**Records provided:**
......

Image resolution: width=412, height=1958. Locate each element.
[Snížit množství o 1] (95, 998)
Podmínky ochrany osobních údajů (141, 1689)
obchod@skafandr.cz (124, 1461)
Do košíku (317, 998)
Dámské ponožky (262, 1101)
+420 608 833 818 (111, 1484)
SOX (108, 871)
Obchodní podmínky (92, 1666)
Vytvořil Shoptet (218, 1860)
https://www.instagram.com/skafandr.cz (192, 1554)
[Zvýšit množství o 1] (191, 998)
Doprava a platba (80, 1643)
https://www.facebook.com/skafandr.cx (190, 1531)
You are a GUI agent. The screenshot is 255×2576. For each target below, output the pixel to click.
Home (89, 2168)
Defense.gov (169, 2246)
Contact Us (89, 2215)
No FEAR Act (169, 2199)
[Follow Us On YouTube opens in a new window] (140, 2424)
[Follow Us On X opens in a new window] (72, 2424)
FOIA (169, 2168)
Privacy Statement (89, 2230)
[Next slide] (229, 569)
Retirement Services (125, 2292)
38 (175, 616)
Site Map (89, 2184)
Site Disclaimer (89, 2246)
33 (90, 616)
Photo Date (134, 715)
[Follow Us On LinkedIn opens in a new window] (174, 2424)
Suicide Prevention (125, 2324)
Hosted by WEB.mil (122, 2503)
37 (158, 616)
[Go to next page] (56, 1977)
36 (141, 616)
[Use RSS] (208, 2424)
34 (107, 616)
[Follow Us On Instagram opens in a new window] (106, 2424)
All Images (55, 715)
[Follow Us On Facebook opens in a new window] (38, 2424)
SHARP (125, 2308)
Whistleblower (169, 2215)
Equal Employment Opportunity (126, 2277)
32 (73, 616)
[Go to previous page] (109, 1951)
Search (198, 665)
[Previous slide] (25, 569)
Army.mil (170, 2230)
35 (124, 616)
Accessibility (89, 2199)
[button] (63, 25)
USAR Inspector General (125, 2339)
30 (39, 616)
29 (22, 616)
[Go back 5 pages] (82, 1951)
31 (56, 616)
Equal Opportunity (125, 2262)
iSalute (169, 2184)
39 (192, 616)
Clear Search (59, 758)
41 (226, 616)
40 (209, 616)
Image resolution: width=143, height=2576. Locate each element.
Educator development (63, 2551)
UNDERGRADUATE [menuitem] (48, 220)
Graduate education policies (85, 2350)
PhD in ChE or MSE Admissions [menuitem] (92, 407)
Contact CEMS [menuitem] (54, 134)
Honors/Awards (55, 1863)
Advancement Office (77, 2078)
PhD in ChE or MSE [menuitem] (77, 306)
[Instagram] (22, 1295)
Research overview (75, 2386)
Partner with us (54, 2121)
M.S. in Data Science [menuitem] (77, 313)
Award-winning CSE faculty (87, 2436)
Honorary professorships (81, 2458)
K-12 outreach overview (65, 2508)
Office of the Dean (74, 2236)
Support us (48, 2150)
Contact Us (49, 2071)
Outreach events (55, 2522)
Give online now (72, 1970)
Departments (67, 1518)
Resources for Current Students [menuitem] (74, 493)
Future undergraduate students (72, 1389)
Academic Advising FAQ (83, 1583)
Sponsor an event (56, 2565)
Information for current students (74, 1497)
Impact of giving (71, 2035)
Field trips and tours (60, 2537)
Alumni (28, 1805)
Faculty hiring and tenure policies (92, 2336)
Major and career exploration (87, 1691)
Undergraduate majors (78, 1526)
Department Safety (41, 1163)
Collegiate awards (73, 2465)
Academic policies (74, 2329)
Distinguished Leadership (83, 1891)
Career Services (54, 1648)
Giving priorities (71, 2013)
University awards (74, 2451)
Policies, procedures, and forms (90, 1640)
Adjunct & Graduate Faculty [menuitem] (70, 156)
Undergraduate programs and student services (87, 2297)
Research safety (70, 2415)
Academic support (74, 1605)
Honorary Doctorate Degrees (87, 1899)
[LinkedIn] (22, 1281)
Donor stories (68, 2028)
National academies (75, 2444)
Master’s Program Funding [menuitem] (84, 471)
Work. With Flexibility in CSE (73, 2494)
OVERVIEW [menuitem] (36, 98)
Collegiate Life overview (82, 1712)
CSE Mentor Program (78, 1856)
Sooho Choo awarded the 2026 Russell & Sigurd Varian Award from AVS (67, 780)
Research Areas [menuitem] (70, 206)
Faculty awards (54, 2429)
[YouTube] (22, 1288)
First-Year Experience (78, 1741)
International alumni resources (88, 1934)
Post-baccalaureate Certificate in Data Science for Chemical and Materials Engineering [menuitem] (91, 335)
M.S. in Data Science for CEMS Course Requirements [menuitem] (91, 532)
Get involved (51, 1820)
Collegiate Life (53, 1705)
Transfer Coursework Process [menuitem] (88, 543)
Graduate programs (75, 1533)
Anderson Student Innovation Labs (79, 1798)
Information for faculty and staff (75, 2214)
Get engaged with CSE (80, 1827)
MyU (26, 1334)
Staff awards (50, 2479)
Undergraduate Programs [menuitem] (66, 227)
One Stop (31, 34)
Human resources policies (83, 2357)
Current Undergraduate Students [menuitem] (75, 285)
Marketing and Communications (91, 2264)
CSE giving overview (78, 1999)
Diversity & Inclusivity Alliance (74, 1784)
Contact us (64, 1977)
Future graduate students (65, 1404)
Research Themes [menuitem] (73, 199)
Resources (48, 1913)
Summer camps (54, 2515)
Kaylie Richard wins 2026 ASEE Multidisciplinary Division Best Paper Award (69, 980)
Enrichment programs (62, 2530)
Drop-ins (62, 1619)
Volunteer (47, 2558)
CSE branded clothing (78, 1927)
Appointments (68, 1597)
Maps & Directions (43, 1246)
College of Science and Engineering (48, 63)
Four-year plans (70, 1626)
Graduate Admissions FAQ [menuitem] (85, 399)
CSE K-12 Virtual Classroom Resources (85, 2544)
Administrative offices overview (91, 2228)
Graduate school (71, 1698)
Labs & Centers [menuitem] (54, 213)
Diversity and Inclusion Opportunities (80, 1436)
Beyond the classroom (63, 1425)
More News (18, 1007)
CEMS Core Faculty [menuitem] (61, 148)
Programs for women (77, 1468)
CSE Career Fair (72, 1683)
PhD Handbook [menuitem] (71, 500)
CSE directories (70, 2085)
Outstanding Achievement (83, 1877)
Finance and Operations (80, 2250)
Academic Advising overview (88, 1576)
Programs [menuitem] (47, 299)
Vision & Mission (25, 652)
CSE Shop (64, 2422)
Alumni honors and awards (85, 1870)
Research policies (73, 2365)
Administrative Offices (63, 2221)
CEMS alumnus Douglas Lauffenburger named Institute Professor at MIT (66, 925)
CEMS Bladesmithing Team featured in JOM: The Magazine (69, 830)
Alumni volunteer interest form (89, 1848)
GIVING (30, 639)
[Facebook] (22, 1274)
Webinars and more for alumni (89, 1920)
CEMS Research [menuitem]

......

**What you have to do:**
Taking the records above, retype every line from the one with "More News (18, 1007)" down to the one with "Finance and Operations (80, 2250)", exactly and with nothing else.

**Final answer:**
More News (18, 1007)
CEMS Core Faculty [menuitem] (61, 148)
Programs for women (77, 1468)
CSE Career Fair (72, 1683)
PhD Handbook [menuitem] (71, 500)
CSE directories (70, 2085)
Outstanding Achievement (83, 1877)
Finance and Operations (80, 2250)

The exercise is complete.